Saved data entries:
------------------------------------

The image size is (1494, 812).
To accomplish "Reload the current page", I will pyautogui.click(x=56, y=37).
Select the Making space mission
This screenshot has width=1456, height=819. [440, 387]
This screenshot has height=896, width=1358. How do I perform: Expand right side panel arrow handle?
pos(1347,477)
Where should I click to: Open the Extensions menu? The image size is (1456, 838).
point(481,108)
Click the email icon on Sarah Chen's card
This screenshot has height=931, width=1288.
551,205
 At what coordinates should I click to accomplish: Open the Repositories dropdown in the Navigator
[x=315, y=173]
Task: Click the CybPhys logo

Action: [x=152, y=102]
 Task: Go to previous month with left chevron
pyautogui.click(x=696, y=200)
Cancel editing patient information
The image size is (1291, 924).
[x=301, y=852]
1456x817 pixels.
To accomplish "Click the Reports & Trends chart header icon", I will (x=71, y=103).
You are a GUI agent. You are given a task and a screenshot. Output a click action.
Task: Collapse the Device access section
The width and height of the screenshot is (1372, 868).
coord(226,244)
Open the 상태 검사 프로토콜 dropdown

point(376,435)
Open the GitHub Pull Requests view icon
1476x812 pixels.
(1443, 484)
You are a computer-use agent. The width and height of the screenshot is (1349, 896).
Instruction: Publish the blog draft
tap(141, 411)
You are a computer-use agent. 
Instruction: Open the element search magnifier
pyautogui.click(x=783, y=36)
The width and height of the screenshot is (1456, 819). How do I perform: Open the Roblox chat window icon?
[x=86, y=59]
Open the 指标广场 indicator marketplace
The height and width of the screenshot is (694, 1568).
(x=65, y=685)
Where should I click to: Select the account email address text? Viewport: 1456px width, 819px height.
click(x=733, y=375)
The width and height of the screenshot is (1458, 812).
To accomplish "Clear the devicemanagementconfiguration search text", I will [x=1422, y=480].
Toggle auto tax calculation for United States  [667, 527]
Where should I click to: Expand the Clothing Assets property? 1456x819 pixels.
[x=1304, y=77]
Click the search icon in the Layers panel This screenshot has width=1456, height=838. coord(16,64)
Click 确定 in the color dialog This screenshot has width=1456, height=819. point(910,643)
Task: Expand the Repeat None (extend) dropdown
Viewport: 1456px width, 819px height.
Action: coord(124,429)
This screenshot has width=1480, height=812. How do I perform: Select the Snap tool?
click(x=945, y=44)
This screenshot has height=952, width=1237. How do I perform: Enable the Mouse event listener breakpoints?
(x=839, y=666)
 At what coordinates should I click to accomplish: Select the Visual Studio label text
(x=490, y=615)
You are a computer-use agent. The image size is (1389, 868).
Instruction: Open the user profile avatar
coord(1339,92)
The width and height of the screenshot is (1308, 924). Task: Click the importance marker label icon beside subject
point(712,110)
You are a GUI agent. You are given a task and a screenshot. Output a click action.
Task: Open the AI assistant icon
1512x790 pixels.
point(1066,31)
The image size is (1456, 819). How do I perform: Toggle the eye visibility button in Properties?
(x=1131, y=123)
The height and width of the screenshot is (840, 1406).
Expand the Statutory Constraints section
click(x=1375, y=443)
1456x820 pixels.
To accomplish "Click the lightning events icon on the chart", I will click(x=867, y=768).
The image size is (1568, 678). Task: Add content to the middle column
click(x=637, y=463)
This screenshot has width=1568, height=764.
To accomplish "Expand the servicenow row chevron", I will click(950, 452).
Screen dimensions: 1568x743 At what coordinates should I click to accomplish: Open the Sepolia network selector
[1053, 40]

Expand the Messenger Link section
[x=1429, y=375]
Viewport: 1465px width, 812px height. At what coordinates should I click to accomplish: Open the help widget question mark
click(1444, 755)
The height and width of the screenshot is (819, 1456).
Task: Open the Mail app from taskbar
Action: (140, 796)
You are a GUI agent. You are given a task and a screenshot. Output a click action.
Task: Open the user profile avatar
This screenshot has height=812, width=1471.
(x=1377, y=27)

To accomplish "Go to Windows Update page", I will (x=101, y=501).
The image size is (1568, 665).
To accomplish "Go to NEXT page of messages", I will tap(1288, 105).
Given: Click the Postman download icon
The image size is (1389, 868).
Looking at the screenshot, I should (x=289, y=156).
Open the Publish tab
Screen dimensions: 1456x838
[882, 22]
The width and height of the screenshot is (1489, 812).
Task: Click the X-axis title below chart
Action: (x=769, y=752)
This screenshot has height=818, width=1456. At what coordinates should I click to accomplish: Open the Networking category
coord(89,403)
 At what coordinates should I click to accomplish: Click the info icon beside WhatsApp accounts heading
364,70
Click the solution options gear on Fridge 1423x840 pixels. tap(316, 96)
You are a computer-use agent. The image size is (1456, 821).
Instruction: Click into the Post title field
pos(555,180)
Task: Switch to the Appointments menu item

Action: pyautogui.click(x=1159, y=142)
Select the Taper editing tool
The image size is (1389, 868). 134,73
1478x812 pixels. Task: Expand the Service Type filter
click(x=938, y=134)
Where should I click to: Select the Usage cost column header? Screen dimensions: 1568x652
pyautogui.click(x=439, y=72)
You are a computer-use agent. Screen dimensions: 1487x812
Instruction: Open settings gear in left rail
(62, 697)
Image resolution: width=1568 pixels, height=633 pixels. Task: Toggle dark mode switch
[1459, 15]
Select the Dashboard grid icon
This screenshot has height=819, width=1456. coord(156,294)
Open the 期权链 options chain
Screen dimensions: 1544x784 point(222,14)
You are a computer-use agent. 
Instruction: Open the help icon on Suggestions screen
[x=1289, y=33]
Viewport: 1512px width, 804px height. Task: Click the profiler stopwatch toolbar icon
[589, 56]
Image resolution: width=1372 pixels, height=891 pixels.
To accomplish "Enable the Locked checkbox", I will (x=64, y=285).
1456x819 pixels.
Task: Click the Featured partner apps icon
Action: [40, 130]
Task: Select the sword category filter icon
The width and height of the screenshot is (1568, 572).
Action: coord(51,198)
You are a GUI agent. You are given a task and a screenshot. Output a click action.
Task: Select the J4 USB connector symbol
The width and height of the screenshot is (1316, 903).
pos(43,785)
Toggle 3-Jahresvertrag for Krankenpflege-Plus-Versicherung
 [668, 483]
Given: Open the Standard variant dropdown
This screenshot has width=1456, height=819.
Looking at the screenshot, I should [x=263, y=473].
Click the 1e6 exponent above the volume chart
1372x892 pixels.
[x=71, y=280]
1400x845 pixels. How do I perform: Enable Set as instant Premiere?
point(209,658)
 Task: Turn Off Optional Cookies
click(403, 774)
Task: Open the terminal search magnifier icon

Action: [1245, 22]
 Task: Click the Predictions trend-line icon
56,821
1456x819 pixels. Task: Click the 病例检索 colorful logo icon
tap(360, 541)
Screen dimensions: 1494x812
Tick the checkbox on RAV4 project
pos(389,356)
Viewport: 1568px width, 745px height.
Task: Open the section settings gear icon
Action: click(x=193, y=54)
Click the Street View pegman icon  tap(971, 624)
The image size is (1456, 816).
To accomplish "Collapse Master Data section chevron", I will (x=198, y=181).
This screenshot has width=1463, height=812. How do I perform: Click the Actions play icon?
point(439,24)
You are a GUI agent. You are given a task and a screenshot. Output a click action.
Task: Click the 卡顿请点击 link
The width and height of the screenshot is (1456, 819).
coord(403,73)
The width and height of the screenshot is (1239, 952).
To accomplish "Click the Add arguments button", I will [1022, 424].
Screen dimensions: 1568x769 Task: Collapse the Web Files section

------------------------------------

Exercise:
Would you please copy every line in the data that contains the word "Collapse"?

Response:
Task: Collapse the Device access section
To accomplish "Collapse Master Data section chevron", I will (x=198, y=181).
Screen dimensions: 1568x769 Task: Collapse the Web Files section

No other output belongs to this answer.